--- BEGIN Material for the task ---

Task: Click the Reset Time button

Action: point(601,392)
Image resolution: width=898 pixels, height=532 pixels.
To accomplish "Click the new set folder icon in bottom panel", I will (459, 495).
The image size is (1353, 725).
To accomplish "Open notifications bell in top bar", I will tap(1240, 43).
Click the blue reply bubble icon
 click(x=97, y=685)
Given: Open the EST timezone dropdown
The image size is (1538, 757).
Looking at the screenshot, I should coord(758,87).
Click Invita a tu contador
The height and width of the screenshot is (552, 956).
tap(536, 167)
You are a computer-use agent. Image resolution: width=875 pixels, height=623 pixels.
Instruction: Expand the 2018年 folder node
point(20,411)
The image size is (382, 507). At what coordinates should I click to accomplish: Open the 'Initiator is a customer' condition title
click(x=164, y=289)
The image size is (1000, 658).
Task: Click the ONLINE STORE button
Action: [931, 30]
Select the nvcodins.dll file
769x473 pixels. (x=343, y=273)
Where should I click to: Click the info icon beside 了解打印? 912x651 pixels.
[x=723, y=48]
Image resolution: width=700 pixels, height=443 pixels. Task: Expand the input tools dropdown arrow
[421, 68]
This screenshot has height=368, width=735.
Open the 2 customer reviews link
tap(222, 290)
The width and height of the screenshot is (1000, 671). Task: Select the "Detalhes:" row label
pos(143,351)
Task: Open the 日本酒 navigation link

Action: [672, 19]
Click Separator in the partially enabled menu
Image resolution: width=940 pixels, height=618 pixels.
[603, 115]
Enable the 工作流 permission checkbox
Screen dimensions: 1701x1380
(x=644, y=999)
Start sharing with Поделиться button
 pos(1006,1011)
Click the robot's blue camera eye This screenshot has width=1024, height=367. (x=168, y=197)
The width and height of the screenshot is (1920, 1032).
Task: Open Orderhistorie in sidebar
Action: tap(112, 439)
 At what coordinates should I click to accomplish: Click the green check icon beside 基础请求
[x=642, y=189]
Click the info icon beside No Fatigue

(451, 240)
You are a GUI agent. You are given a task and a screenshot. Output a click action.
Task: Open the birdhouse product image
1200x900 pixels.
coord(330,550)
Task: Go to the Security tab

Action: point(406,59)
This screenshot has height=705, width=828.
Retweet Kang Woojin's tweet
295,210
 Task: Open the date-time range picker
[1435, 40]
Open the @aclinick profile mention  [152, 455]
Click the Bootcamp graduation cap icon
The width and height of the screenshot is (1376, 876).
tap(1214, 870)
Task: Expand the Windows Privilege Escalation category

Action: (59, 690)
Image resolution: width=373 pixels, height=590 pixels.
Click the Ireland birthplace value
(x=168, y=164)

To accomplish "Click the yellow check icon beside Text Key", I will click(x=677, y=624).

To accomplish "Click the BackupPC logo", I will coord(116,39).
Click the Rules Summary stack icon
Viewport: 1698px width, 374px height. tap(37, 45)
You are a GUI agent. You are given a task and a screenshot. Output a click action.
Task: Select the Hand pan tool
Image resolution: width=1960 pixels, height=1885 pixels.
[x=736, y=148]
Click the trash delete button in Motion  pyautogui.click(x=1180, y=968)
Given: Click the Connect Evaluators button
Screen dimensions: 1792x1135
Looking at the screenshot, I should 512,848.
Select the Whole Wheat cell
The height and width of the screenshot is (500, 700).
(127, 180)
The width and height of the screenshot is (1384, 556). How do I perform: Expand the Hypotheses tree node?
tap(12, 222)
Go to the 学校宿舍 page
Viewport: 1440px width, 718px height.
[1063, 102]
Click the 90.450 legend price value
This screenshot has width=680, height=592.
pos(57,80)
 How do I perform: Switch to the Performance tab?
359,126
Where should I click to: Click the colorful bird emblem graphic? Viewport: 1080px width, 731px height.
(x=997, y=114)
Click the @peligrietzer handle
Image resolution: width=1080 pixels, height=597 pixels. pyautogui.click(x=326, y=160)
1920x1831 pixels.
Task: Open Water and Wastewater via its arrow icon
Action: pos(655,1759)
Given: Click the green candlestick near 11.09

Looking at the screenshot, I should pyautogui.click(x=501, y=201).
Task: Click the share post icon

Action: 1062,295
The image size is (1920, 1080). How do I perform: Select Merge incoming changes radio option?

--- END Material for the task ---

**Task prompt**
Please rewrite the records between the line holding "Click the info icon beside No Fatigue" and the line holding "Open the @aclinick", inclusive, with their requests, and scale every coordinate in the answers by 2.05, rounding to whole numbers with halves rounded up. Leave all other text unchanged.

**Written solution**
Click the info icon beside No Fatigue

(925, 492)
You are a GUI agent. You are given a task and a screenshot. Output a click action.
Task: Open the birdhouse product image
1200x900 pixels.
coord(677,1128)
Task: Go to the Security tab

Action: point(832,121)
This screenshot has height=705, width=828.
Retweet Kang Woojin's tweet
605,431
 Task: Open the date-time range picker
[2942, 82]
Open the @aclinick profile mention  [312, 933]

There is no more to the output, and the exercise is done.